Abstract:The mass ratio q and effective inspiral spin chi_eff of binary black hole (BBH) mergers in GWTC-4.0 show a weaker anti-correlation than in GWTC-3.0, motivating investigation of its physical origin. Within the isolated binary evolution framework, we adopt a recently proposed He-star wind prescription to study the spin of the second-born BH and its impact on the q-chi_eff relation. Using \texttt{MESA}, including the updated He-star wind, internal differential rotation, and tidal interactions, we examine how initial conditions and key processes determine the BH spin. We also perform rapid population synthesis with \texttt{COMPAS} to predict the population-level q-chi_eff correlation. The updated wind prescription is significantly weaker than the standard Dutch scheme, particularly at subsolar metallicity. Detailed binary models of He stars with BH companions show that the resulting BH spin is largely insensitive to the He star's evolutionary stage at the onset of tidal interaction and to the companion mass. Instead, wind mass loss dominates: more massive He-star progenitors produce lower-spinning BHs. Initial stellar rotation has only a minor effect, especially under strong tidal coupling.

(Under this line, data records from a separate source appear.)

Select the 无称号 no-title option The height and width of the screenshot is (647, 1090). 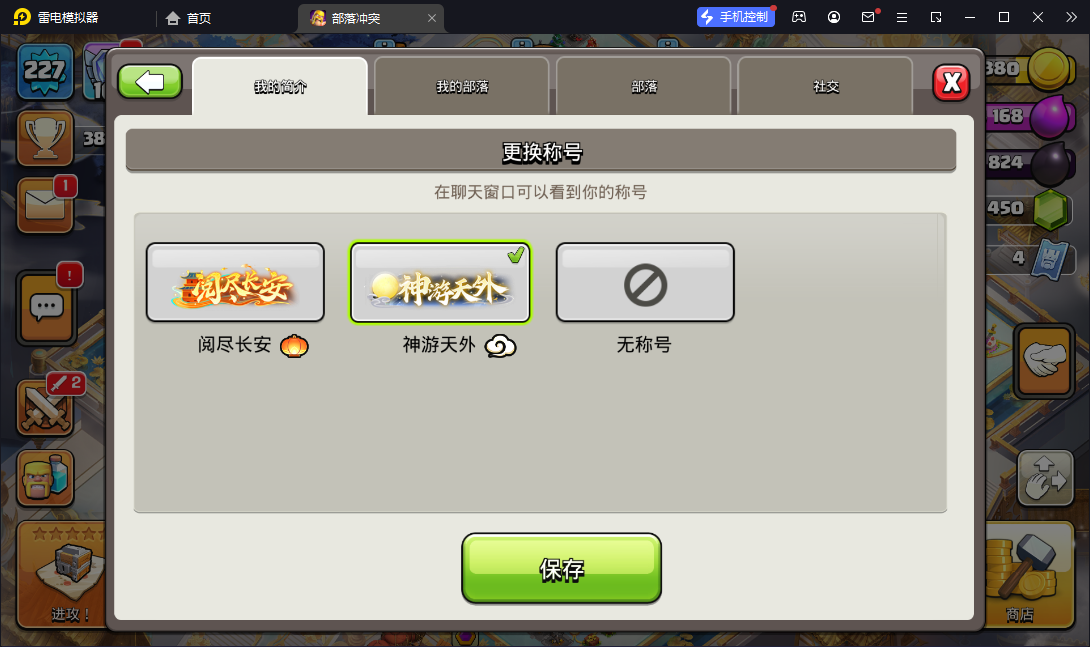645,282
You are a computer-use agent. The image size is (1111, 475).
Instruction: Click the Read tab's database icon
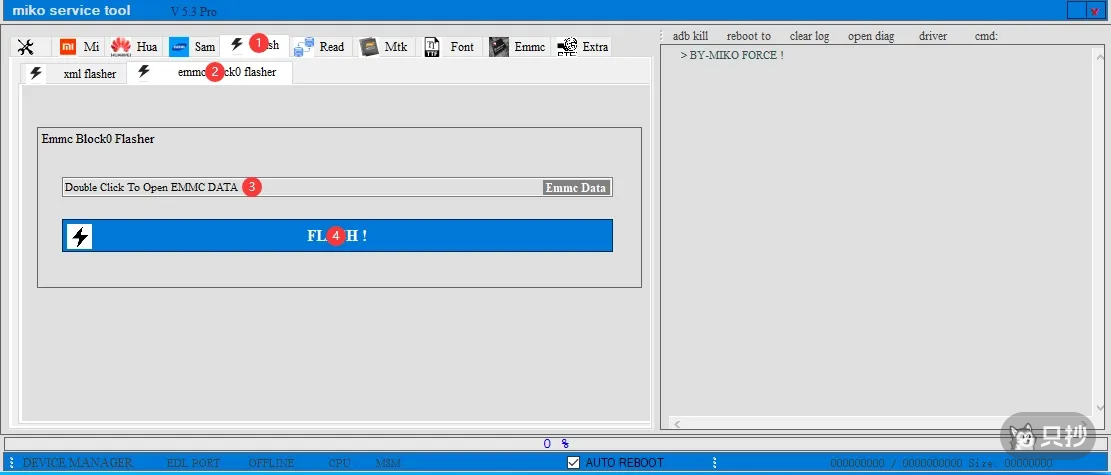(x=304, y=47)
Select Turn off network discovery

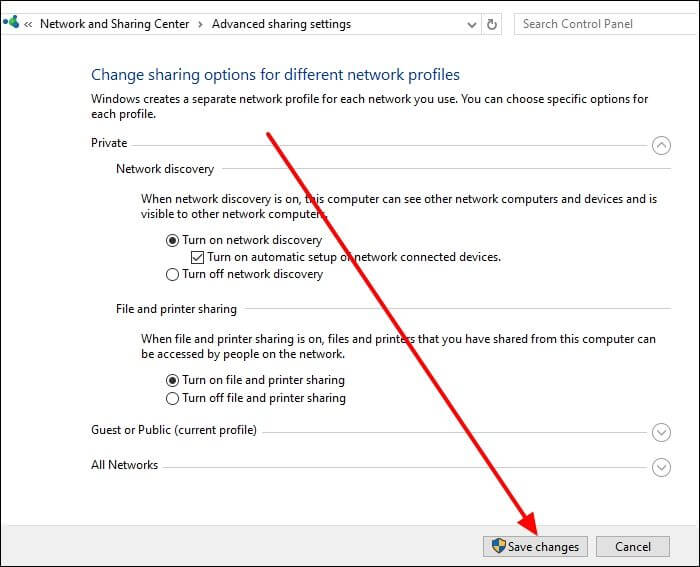coord(173,274)
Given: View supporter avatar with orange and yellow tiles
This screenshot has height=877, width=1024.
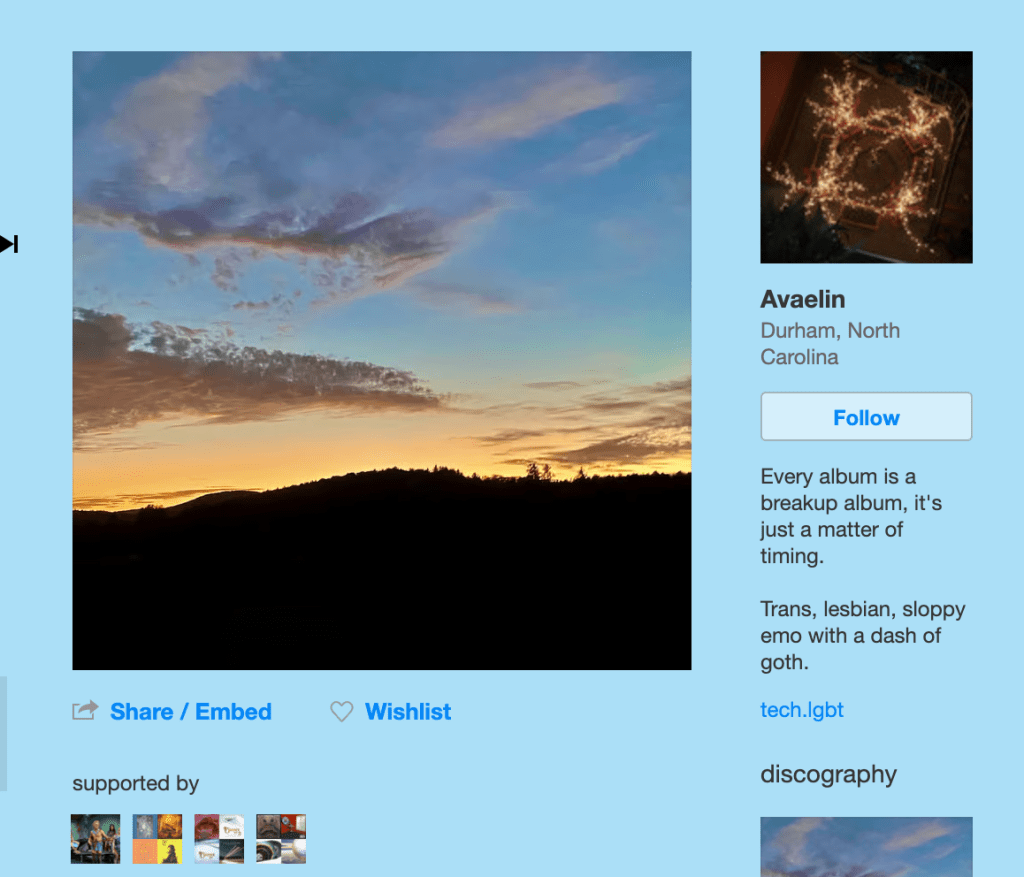Looking at the screenshot, I should click(157, 838).
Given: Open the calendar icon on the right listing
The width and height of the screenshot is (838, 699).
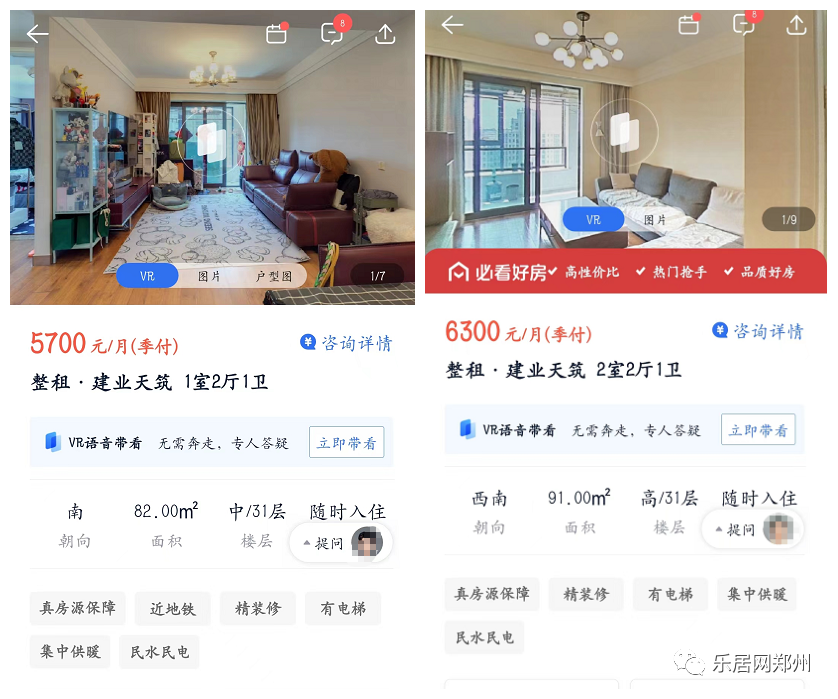Looking at the screenshot, I should click(x=689, y=24).
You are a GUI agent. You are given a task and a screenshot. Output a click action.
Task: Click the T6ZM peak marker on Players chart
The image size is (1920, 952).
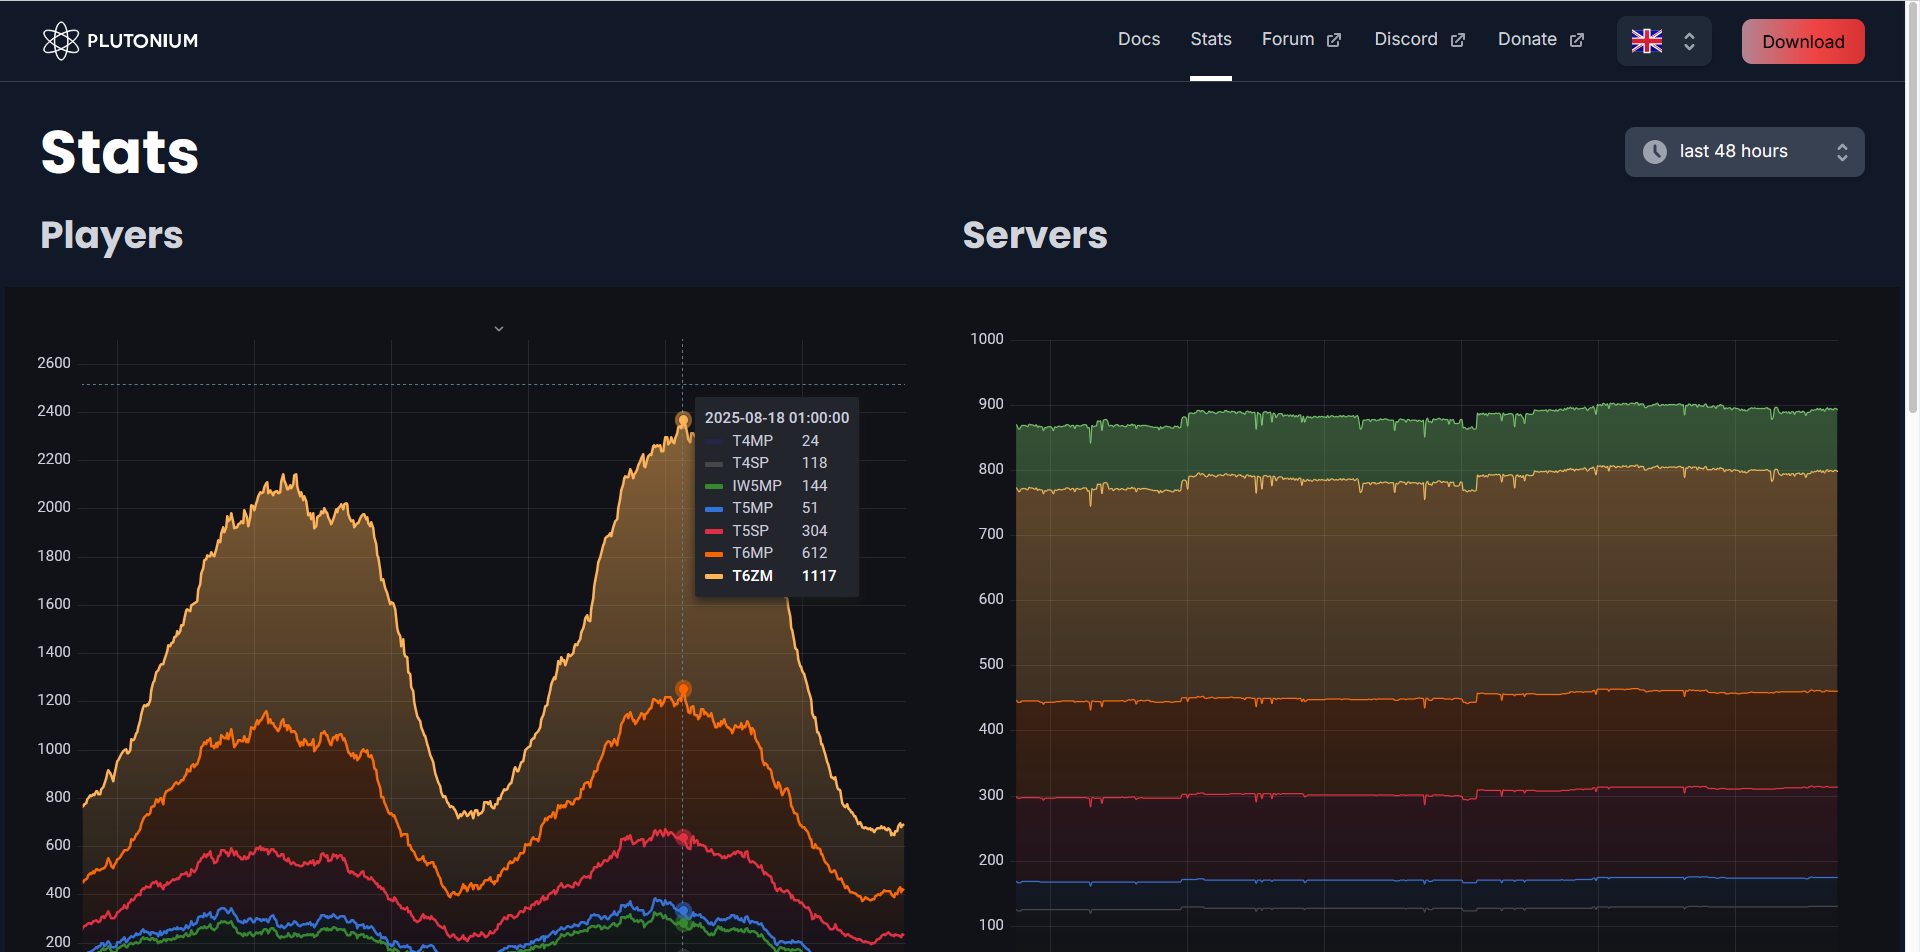pyautogui.click(x=683, y=420)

We provide a fitting formula for the spin of the second-born BH. Combining this formula with rapid population synthesis under default assumptions, we find that 85.8% of BBHs formed via stable mass transfer undergo mass-ratio reversal, compared to only 2.8% in the common-envelope channel. Notably, no correlation between q and chi_eff is found in either channel. Future work will explore alternative physical prescriptions and compare our predictions with BBH mergers reported by the LIGO-Virgo-KAGRA Collaboration.